Thorac Cardiovasc Surg 2020; 68(01): 045-050
DOI: 10.1055/s-0039-1678698
Original Cardiovascular
Georg Thieme Verlag KG Stuttgart · New York

Total Correction of Tetralogy of Fallot in the First 60 Days of Life in Symptomatic Infants: Is It The Gold Standard?

Yasser Menaissy
1  Cairo University Kasr Alainy Faculty of Medicine, Cairo, Egypt
Ihab Omar
1  Cairo University Kasr Alainy Faculty of Medicine, Cairo, Egypt
Basem Mofreh
2  Benha University, Benha, Egypt
Mohamed Alassal
2  Benha University, Benha, Egypt
3  King Fahad Medical City KFMC, KSHC, Saudi Arabia
› Author Affiliations
Funding We do not receive any funding from any source.
Further Information

Publication History

05 October 2018

07 January 2019

Publication Date:
09 February 2019 (online)


Background The timing of surgical repair of tetralogy of Fallot (TOF) is a key to alleviate complications and for long-term survival. Total correction was usually performed at the age of 6 months or older under the notion of decreasing the surgical risk. However, avoiding palliation with an aortopulmonary shunt and early correction of systemic hypoxia appear to be of more benefit than the inborn surgical risk in low body weight patients. Our objective was to assess early/midterm survival and operative complications and to analyze patients, surgical techniques, and morphological risk factors to determine their effects on outcomes.

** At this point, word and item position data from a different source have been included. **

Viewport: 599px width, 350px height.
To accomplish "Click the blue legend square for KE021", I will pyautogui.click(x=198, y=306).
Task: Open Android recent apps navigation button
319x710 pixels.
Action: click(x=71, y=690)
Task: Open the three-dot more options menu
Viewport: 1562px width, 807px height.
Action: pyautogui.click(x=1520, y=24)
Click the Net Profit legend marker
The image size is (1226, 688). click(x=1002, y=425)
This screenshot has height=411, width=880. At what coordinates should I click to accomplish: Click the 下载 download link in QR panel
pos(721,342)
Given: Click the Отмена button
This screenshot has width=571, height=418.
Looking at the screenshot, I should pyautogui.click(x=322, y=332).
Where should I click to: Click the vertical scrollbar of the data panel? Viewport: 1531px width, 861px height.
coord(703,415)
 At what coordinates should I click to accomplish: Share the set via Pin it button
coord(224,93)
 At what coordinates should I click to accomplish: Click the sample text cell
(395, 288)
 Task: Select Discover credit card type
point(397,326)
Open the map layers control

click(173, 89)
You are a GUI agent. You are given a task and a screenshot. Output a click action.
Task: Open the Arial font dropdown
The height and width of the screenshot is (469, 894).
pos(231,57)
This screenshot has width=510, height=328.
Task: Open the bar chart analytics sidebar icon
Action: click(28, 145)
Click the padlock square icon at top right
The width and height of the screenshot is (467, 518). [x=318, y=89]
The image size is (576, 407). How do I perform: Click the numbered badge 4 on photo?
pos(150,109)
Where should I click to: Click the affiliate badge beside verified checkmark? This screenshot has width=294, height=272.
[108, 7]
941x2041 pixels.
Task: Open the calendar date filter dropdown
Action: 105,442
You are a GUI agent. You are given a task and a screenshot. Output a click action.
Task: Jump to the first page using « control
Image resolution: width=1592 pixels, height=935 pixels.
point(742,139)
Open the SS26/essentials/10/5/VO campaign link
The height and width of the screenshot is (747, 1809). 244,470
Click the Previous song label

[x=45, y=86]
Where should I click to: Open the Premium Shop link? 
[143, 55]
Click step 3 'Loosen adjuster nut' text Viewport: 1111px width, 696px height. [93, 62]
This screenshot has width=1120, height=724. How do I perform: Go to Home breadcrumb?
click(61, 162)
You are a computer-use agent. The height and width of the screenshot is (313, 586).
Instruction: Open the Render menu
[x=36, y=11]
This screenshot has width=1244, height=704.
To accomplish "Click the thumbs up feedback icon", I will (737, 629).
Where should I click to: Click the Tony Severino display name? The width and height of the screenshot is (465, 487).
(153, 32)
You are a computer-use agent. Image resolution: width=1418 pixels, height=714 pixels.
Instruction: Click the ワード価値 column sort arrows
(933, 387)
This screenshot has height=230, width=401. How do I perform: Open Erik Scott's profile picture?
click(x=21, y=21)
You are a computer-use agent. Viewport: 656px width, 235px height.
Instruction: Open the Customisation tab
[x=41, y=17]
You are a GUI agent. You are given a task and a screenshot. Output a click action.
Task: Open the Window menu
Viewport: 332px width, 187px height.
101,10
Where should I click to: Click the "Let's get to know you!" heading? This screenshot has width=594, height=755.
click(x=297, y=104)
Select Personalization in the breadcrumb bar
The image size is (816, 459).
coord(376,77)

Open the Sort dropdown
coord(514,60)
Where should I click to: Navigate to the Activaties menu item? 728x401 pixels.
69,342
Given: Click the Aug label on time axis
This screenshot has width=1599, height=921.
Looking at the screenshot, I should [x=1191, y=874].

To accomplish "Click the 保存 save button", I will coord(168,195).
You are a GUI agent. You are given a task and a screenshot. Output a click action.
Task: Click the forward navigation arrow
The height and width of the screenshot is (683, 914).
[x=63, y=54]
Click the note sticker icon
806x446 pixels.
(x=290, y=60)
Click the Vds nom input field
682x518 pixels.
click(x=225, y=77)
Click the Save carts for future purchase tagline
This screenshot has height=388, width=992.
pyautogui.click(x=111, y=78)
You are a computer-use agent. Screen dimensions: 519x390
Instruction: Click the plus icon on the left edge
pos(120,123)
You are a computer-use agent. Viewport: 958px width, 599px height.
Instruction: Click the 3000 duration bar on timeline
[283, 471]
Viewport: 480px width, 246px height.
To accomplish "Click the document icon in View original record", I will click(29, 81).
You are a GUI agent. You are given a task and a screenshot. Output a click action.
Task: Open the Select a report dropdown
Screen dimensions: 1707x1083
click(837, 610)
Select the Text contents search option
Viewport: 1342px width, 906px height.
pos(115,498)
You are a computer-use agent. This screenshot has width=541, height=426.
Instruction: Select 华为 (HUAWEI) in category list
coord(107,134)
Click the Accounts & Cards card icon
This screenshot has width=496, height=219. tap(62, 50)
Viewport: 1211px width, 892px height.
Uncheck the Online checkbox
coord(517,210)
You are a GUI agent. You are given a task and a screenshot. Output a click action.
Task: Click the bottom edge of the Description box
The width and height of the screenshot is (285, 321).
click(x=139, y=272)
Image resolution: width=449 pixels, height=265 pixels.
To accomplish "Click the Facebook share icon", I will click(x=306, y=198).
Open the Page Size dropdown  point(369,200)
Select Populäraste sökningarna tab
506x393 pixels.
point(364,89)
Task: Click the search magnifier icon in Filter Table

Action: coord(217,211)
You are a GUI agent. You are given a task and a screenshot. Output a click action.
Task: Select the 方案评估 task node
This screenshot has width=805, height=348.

Patients and Methods We retrospectively reviewed 152 patients with TOF who were ≤60 days of age when they underwent total correction of TOF. All patients had either duct-dependent pulmonary blood flow or arterial blood oxygen saturation less than 65% on room air requiring urgent surgical correction. Exclusion criteria included TOF with pulmonary atresia, TOF with nonconfluent pulmonary arteries, TOF with multiple aortopulmonary collateral arteries, and associated complete atrioventricular septal defects.

Results The mean age at repair was 34 ± 19 days, and the mean weight was 3.8 ± 0.9 kg. Before surgery, 96 patients received an infusion of prostaglandin, 45 were mechanically ventilated, and 32 required inotropic support. Right ventricular outflow tract obstruction was managed with a transannular patch in 112 patients, and all the others had a main pulmonary artery patch. Cardiopulmonary bypass (CPB) with moderate hypothermia was the standard, and the CPB time averaged 48 ± 21 minutes. The postoperative intensive care unit stay was 5.7 ± 6 days, with 2.8 ± 4 days of mechanical ventilation. Early mortality was 4.6% (7 of 152), and actuarial survival rates were 95% at 1 year and 92% at 5 years. Univariable and multivariable analyses of the patients' demographics, anatomical characteristics, and operative techniques revealed the presence of small pulmonary arteries and low body weight to be the only independent risk factors for death.

Conclusion Early total correction of TOF during the first 60 days of life can be performed with low mortality and good intermediate-term survival and, from our point of view, “should be the gold standard for TOFs.”